SPSS软件的分层聚类:基本原理
分层聚类法也称为系统聚类分析,它是聚类分析中应用最广泛的一种方法。分层聚类的思想是:开始将样品或指标各视为一类,根据类与类之间的距离或相似程度将最近的类加以合并,再计算新类与其他类之间的相似程度,并选择最相似的加以合并,这样每合并一次就减少一类,不断继续这一过程,直到所有样品(或指标)合并为一类为止。根据聚类过程的不同又分为分解法和凝聚法。分解法指的是聚类开始时把所有个体(观测量或变量)都视为属于一大类,然后根据距离和相似性逐层分解,直到参与聚类的每个个体自成一类为止。凝聚法是聚类开始时把参与聚类的每个个体(观测量或变量)视为一类,根据两类之间的距离或相似性逐步合并,直到合并为一个大类为止。无论哪种方法其聚类原则都是相近的聚为一类,即距离最近或最相似的聚为一类。
在SPSS官方网站的帮助文档《 IBM_SPSS_Statistics_Base 》中,对于系统聚类分析的应用条件还进行了特别指导。
数据方面,参与系统聚类分析的变量可以是定量数据、二元数据或计数数据。
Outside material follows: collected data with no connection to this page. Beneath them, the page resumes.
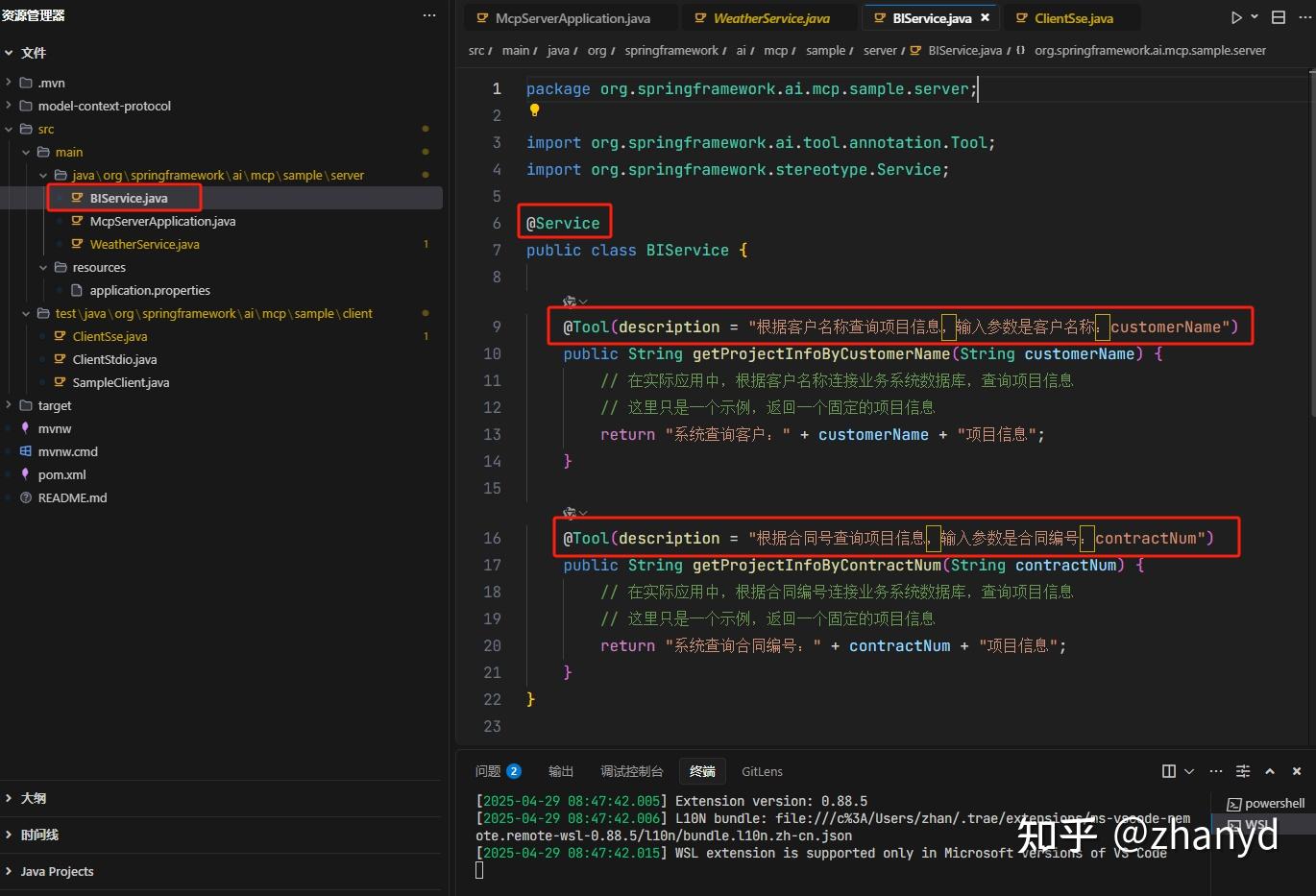The width and height of the screenshot is (1316, 896).
Task: Maximize the panel with the up chevron
Action: tap(1270, 771)
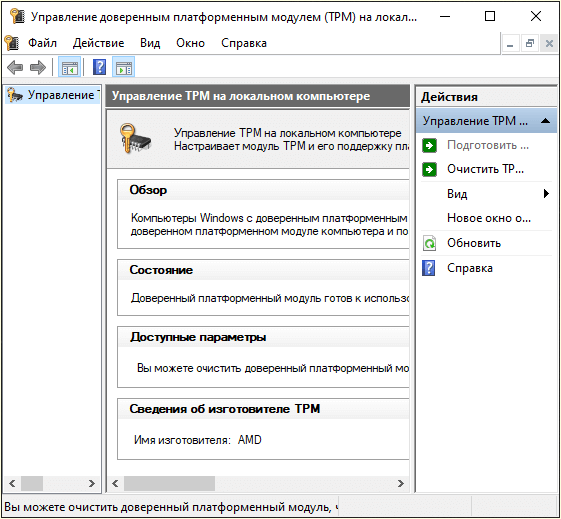This screenshot has height=519, width=561.
Task: Click the help icon beside Справка in Actions
Action: [x=429, y=268]
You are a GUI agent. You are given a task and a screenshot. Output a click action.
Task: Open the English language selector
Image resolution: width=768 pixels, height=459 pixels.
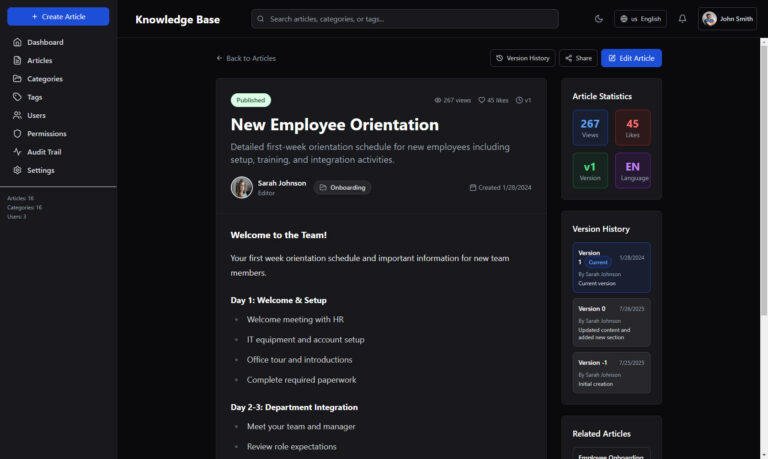[640, 18]
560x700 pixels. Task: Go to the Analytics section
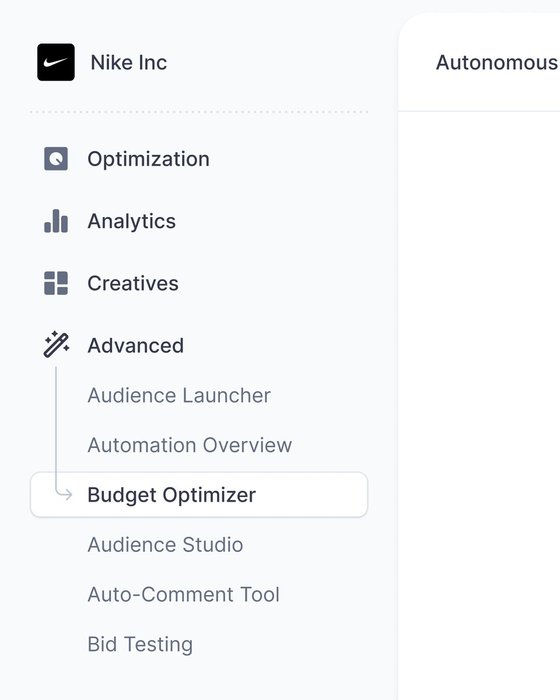(x=132, y=221)

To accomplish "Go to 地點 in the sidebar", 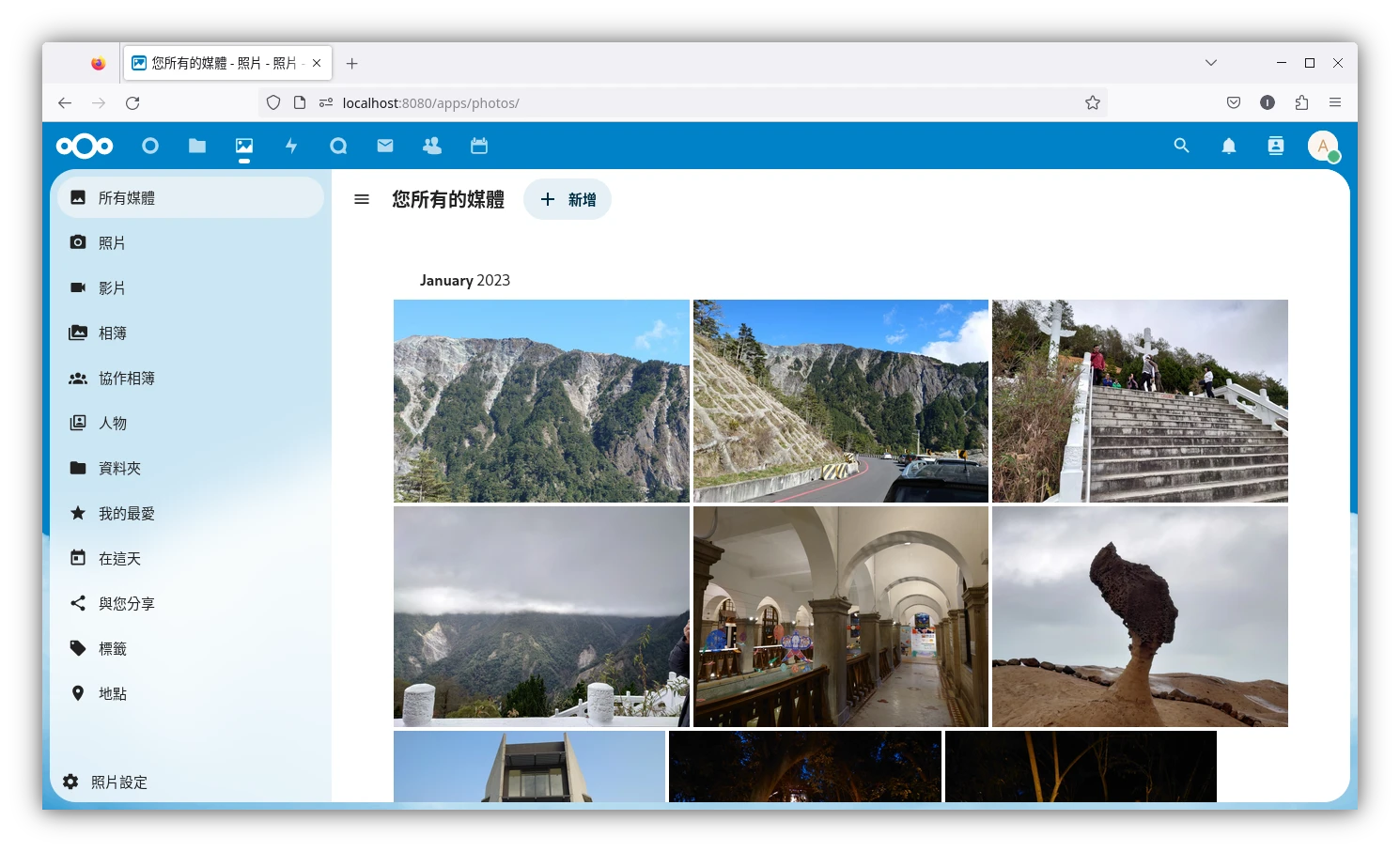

变量定标是一个重要问题,定标之间的差异可能会影响用户的聚类解。
如果变量在定标上有很大差异(如一个变量以美元为单位度量,而另一个以年数为单位度量),则应考虑对它们进行标准化(这可以通过“系统聚类分析”过程来自动完成)。个案顺序方面,如果相同的距离或相似性存在于输入数据中或产生于连接过程中更新的聚类之间,则作为结果产生的聚类解会取决于文件中个案的顺序。
用户在很多情况下可能想要通过不同随机顺序排序的案例来得到多个不同的解,以验证给定解的稳定性。假设条件方面,用户所用的距离或相似性测量应适合所分析的数据,并且应在分析中包含所有相关变量,遗漏有影响的变量会产生错误的解。
因为系统聚类分析是一种探测性的方法,所以其结果应被视为试探性的,直至用独立样本加以确认。